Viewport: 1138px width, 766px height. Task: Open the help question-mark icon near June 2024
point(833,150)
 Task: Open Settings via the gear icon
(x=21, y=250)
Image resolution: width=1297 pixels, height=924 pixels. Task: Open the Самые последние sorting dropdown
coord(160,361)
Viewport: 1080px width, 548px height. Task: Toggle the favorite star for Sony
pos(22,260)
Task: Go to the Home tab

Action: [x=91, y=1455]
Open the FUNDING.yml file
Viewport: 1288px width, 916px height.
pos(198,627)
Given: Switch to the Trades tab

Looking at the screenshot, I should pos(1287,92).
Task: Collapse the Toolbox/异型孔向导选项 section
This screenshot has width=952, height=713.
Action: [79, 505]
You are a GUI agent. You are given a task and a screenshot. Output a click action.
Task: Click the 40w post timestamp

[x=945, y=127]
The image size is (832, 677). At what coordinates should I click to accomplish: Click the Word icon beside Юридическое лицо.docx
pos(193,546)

######

Exercise
Output all of the material, please, exactly as it stands.

Result of this exercise
Viewport: 1138px width, 766px height. Task: Open the help question-mark icon near June 2024
point(833,150)
 Task: Open Settings via the gear icon
(x=21, y=250)
Image resolution: width=1297 pixels, height=924 pixels. Task: Open the Самые последние sorting dropdown
coord(160,361)
Viewport: 1080px width, 548px height. Task: Toggle the favorite star for Sony
pos(22,260)
Task: Go to the Home tab

Action: [x=91, y=1455]
Open the FUNDING.yml file
Viewport: 1288px width, 916px height.
pos(198,627)
Given: Switch to the Trades tab

Looking at the screenshot, I should pos(1287,92).
Task: Collapse the Toolbox/异型孔向导选项 section
This screenshot has width=952, height=713.
Action: [79, 505]
You are a GUI agent. You are given a task and a screenshot. Output a click action.
Task: Click the 40w post timestamp

[x=945, y=127]
The image size is (832, 677). At what coordinates should I click to accomplish: Click the Word icon beside Юридическое лицо.docx
pos(193,546)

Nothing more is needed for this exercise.